> **Data extract**:
◆ ◆ ◆

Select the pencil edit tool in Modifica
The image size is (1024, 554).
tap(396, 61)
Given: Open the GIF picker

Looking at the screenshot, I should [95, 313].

◆ ◆ ◆

> **What to produce**: Having read the entries above, set each one down again exactly.

> **Response box**:
Select the pencil edit tool in Modifica
The image size is (1024, 554).
tap(396, 61)
Given: Open the GIF picker

Looking at the screenshot, I should [95, 313].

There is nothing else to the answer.